R.I.P. - Donald J. Sobol, Creator of "Encyclopedia Brown"

While I haven't read an Encyclopedia Brown novel since I was a kid, this is still unfortunate. Sobol's books were read ravenously in my house during my younger days. I'd be surprised if I hadn't read all of them.








Donald J. Sobol, the creator of Encyclopedia Brown, the clever boy detective who made bookworms of many a reluctant young reader, died on Wednesday in South Miami. He was 87.

The cause was gastric lymphoma, his son John said.

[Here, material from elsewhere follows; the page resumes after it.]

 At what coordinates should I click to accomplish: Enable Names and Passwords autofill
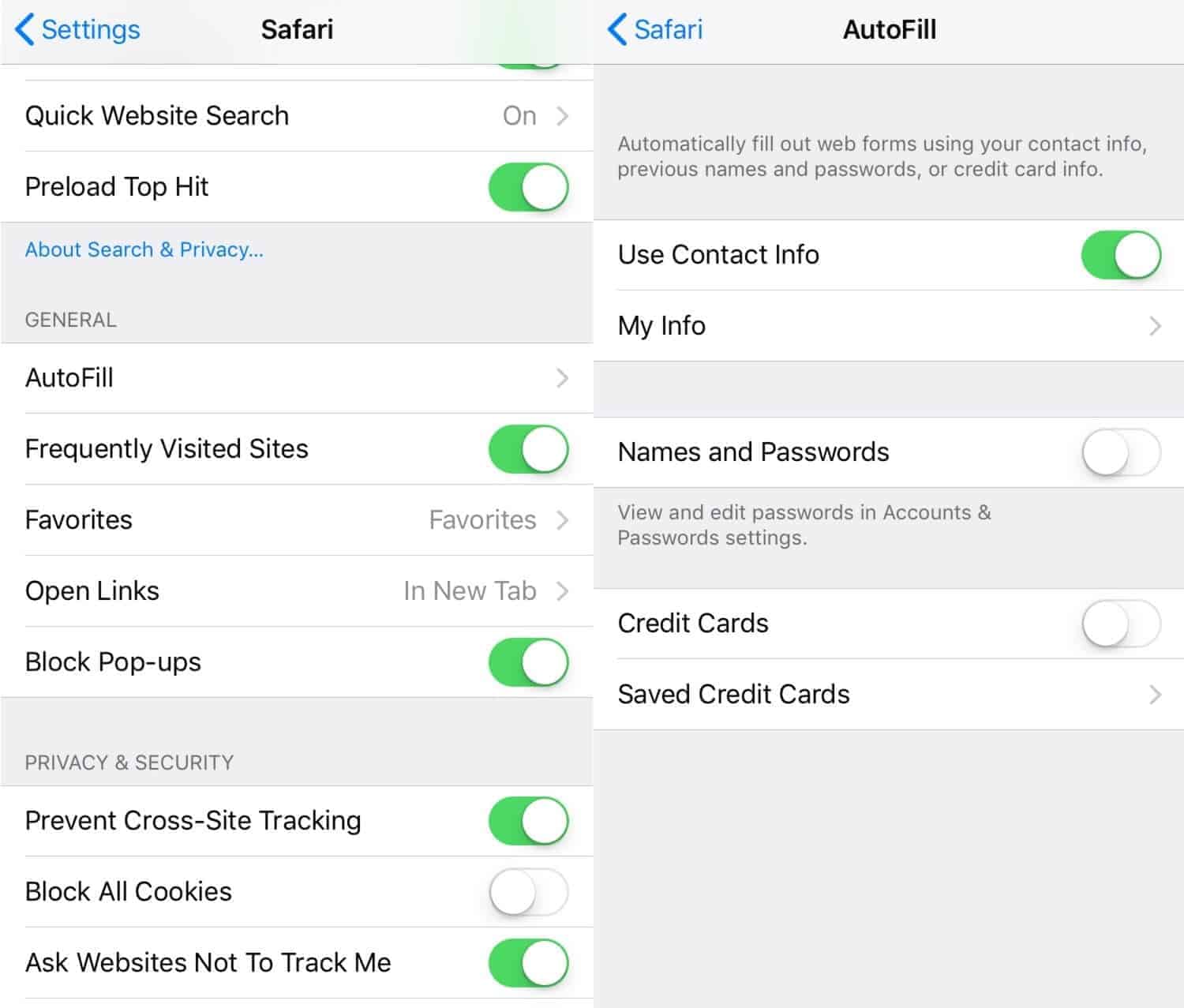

Mr. Sobol’s books have been translated into 12 languages and have sold millions of copies worldwide, according to his publisher, Penguin Young Readers Group. He continued to write every day until a month or so before his death, his son said. The 28th book in the series, “Encyclopedia Brown and the Case of the Soccer Scheme,” is to be published in October.

The first Encyclopedia Brown book came out in 1963 (after being rejected by two dozen publishers, something Mr. Sobol liked to tell aspiring writers to encourage them not to lose faith in their work).

Mr. Sobol found a winning formula and stuck to it. Each book holds 10 stories, each involving a mystery that 10-year-old Leroy (Encyclopedia) Brown solves by keen observation and deduction. He notices that the culprit has his sweater on inside out, or claims to smell flowers that are fake. The rest is self-evident. The solution is not spelled out in the story; readers are challenged to figure it out for themselves — or to flip to the back for the answer, as Jack Nicholson’s character in the movie “About Schmidt” does as he lies in bed, engrossed in “Encyclopedia Brown Gets His Man.”

Encyclopedia never ages and never charges more than 25 cents an hour for his detective services. Mr. Sobol wanted each book to stand alone, so that children could start with any one in the series and read the books in any order. The first story in each book always explains that his father is the chief of police in their hometown, Idaville — named, unbeknown to most readers, for Mr. Sobol’s mother. (The books also included characters named for Mr. Sobol’s children and their friends, as well as another town, Glennville, named for a son, Glenn, who died in a car accident in 1983 at the age of 23.)

The 28th book begins:
“Idaville looked like many seaside towns on the outside. On the inside, however, Idaville was different. Very different.

“No one, grown-up or child, got away with breaking the law in Idaville.”

Encyclopedia is not tough, but he travels with a protector, friend and sidekick — Sally Kimball — a girl who packs a punch. Bugs Meany, another recurring character, is a frequent troublemaker. The crimes include theft, cheating and property damage but not murder or mayhem, though an occasional nose gets socked.
 John Sobol said his father did not get rich from his work.
“My father was not a businessman,” he said. “His contribution was sort of inversely proportional to his financial compensation. He lived a comfortable middle-class life.”

In 1979, Mr. Sobol sold the rights to his books — for movies, TV shows and video games — for $25,000 to the producer Howard Deutsch. Mr. Sobol later contested the agreement, and the case was settled out of court, with Mr. Deutsch retaining the movie rights. HBO made an “Encyclopedia Brown” series in 1989.

Donald J. Sobol (his parents gave him the middle initial, but it did not stand for anything, his son said) was born on Oct. 4, 1924, in the Bronx. His father owned gas stations, which he later sold to Standard Oil.

Mr. Sobol graduated from the Ethical Culture School in Manhattan in 1942 and enrolled at Oberlin College. In the middle of his freshman year he enlisted in the Army and served during World War II as a sergeant in a combat engineer battalion in the Pacific. He returned to Oberlin in 1946 and later gave much of the credit for his career to an English professor there, John Singleton, who gave him a personal course in advanced creative writing.

He worked as a copy boy and then a reporter at The New York Sun and The Long Island Daily Press. In 1955 he married Rose Tiplitz, an engineer and writer, and in 1959 he began writing a syndicated fiction column called “Two-Minute Mysteries.”

In all, he wrote more than 80 books. In 1976, he won an Edgar Award from the Mystery Writers of America for the Encyclopedia Brown series.

Besides his son John, Mr. Sobol is survived by his wife; another son, Eric; a daughter, Diane Sobol; four grandchildren; and a sister, Helen Lane.